Ojciec, wąsaty i zdumiony, stał przez chwilę bez ruchu. Potem porwał synka na ramię i już miał uciekać, kiedy Bima trafił go toporem w plecy. Na szarawym płótnie sukmany pojawiła się najpierw ciemna, a po chwili wyraźnie czerwona plama. Mężczyzna upadł na ziemię razem z żywym synkiem. W sekundę później czarny krasnolud był już przy dziecku.

Z wyrwy w płonącym drzewie wybiegały następne krasnoludy, słaniając się i pokasłując. Zataczały się, padały na ziemię, ale biegły dalej, jak najdalej od ognia.

– Mam szczeniaka!!! – ryczał Bima.

Chłopak nie ryczał. Patrzył na Bimę szeroko otwartymi oczyma, jak czujny, przestraszony kot.

– Kurwa… – Agni dopełzł do Bimy i do kałuży wody.

– Przeżyłeś… Kurwa, przeżyłeś coś takiego w ciągu czterdziestu tysięcy lat? – zapytał Yudi.

– Kurwa, nie – odpowiedział Agni.

– Mam szczeniaka!!! – ryczał Bima.

– Trzeba… go… zabić – wydyszał Ardżu. – Wioska nie może się o nas dowiedzieć.

– Tu na mapie nie ma żadnej wioski – powiedział Agni. – To dzieciak leśniczego.

Istotnie, na ramionach sukmany naszyte były hafty przedstawiające szubienicę, godło Wspaniałych Cesarskich Służb Leśnych.

– No i co z tego!!! – ryknął Bima. – I tak go zabijemy.

– Dlaczego? – zapytał Agni.

– A dlaczego oni chcieli zabić nas?! – zapytał czarny krasnolud.

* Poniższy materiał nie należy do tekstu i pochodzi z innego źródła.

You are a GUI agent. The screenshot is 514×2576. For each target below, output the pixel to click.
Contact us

– Wiesz… – zaczął Saha. – Sam nam mówiłeś, że mamy oszczędzać zapasy. Za każdym razem, gdy znajdziemy coś jadalnego, mamy to zjeść.

Chłopiec chyba dopiero po tych słowach zrozumiał, co go czeka, bo jego twarzyczka skurczyła się, a po twarzy popłynęły wielkie brudne łzy.

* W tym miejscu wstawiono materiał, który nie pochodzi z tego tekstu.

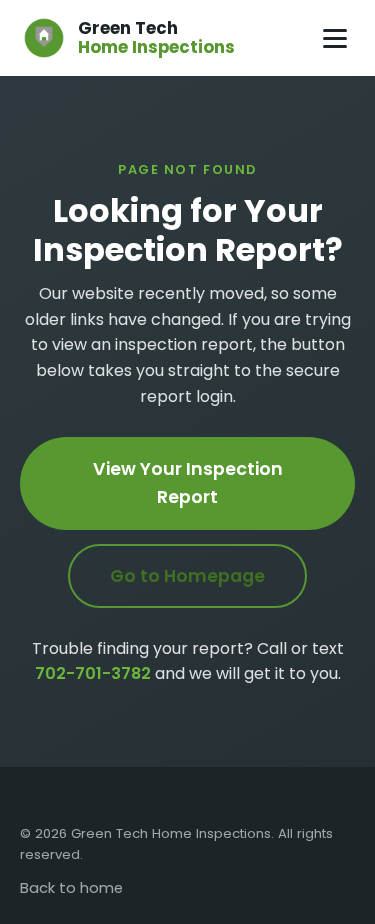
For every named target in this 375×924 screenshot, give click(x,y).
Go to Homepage (187, 576)
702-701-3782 (93, 673)
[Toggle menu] (335, 38)
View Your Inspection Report (188, 483)
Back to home (71, 888)
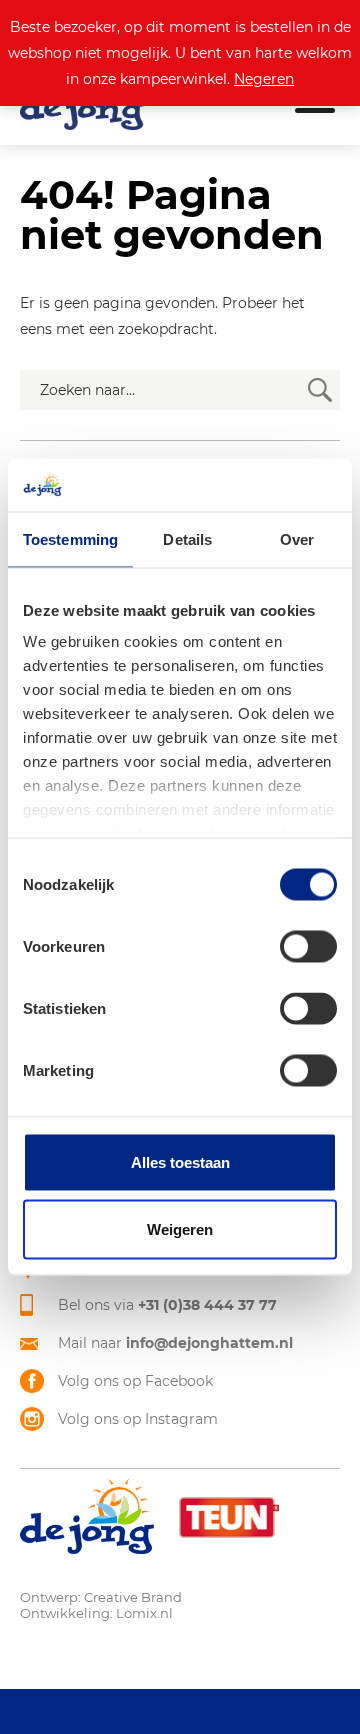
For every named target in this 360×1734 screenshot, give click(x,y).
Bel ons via (167, 1305)
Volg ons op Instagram (138, 1419)
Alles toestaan (180, 1161)
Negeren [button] (264, 79)
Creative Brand (133, 1597)
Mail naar (175, 1343)
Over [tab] (297, 538)
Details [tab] (187, 538)
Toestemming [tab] (70, 538)
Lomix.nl (144, 1613)
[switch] (308, 946)
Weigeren (180, 1229)
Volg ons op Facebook (135, 1381)
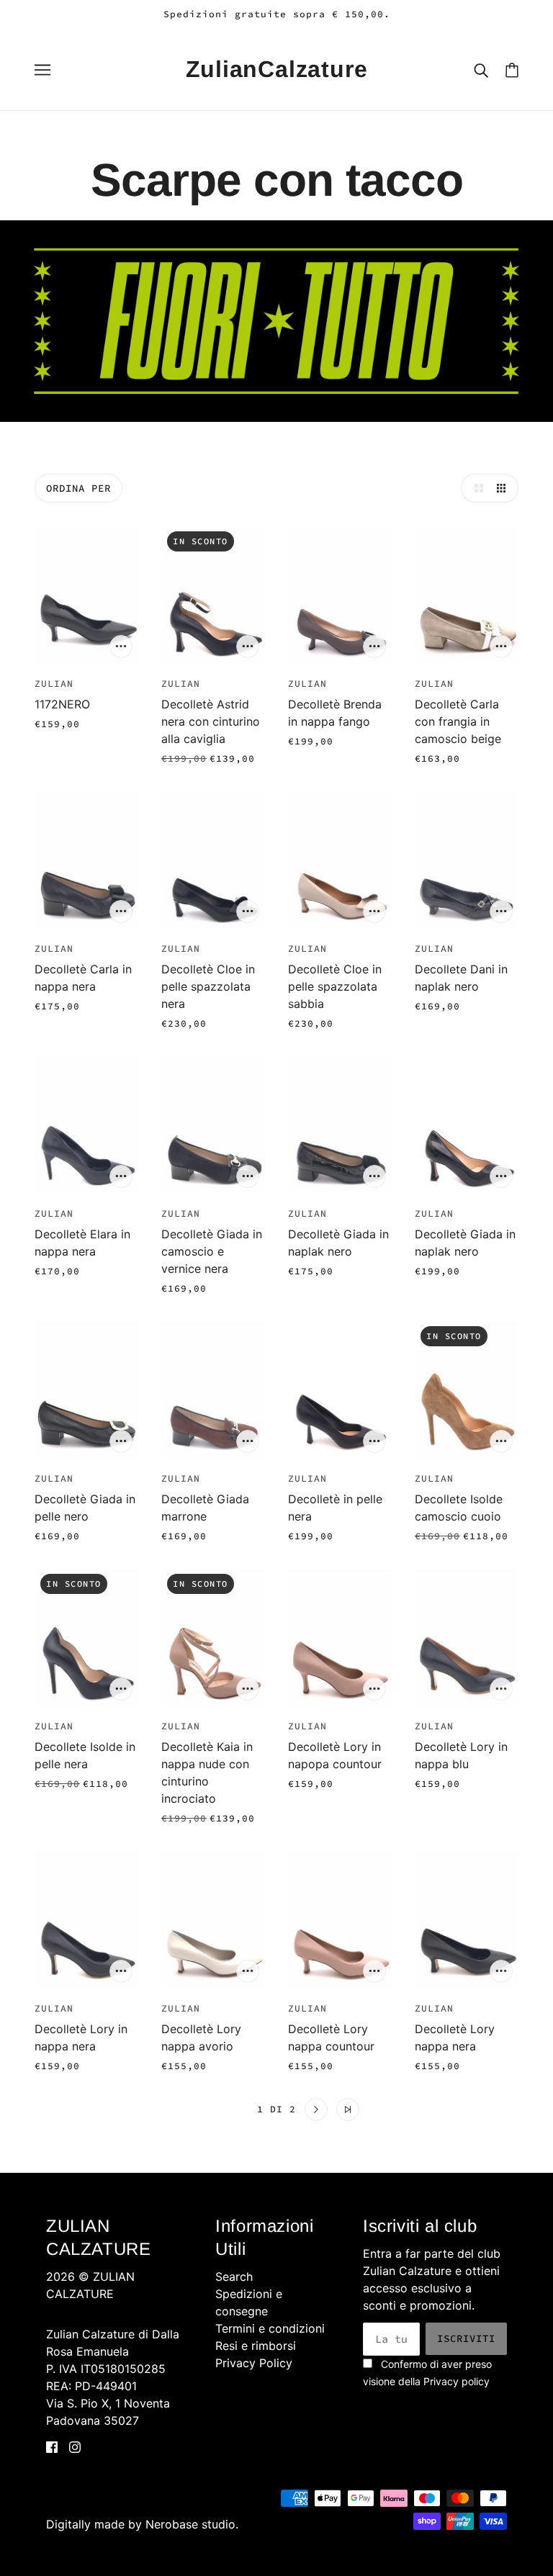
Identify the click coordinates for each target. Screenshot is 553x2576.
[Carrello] (512, 69)
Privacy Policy (253, 2363)
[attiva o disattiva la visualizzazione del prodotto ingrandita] (475, 488)
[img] (51, 2446)
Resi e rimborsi (255, 2345)
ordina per (78, 488)
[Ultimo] (347, 2109)
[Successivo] (316, 2109)
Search (234, 2276)
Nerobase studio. (191, 2524)
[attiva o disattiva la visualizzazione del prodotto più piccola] (504, 488)
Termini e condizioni (270, 2328)
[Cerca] (481, 69)
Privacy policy (456, 2381)
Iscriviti (466, 2338)
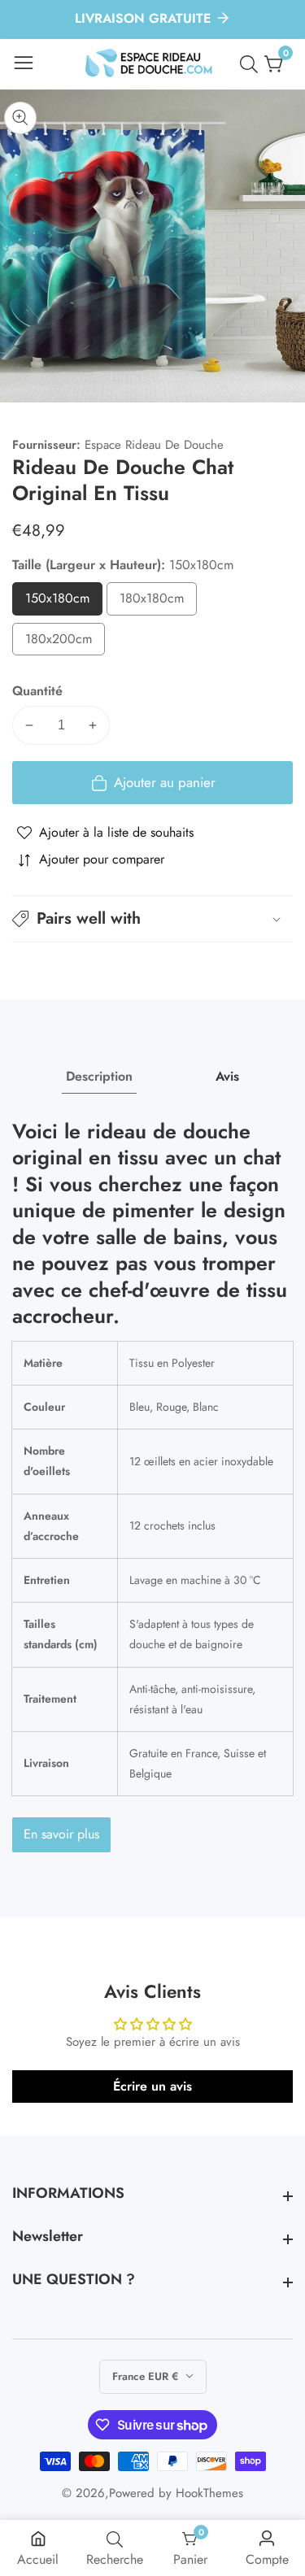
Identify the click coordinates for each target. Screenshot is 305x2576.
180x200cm (65, 642)
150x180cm (63, 602)
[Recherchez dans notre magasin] (252, 64)
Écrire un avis (152, 2086)
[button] (152, 919)
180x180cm (158, 602)
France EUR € (146, 2376)
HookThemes (209, 2493)
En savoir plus (61, 1834)
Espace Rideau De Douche (154, 445)
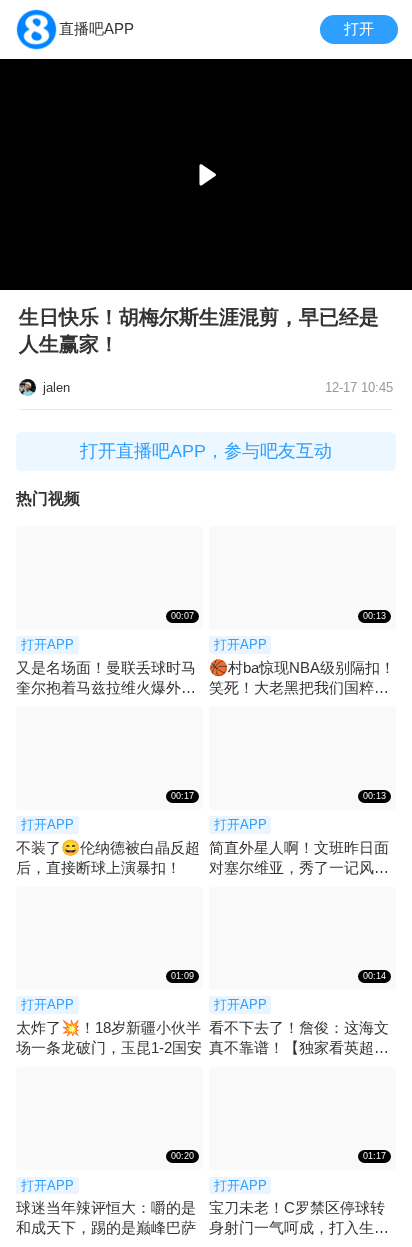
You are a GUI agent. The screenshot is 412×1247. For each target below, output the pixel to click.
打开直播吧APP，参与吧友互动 (206, 451)
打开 (359, 28)
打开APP (47, 644)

– Nie płacz – uśmiechnął się nagle Bima. – No, nie płacz. To były żarty. Pójdziesz z nami, krasnoludami, na wędrówkę. Zostaniesz dzieckiem pułku. No, nie płacz, do cholery!

I udusił.

– Mamo…

– Słucham cię, synku córeczko.

– A Śnieżna Równina? Czy Śnieżna Równina istnieje?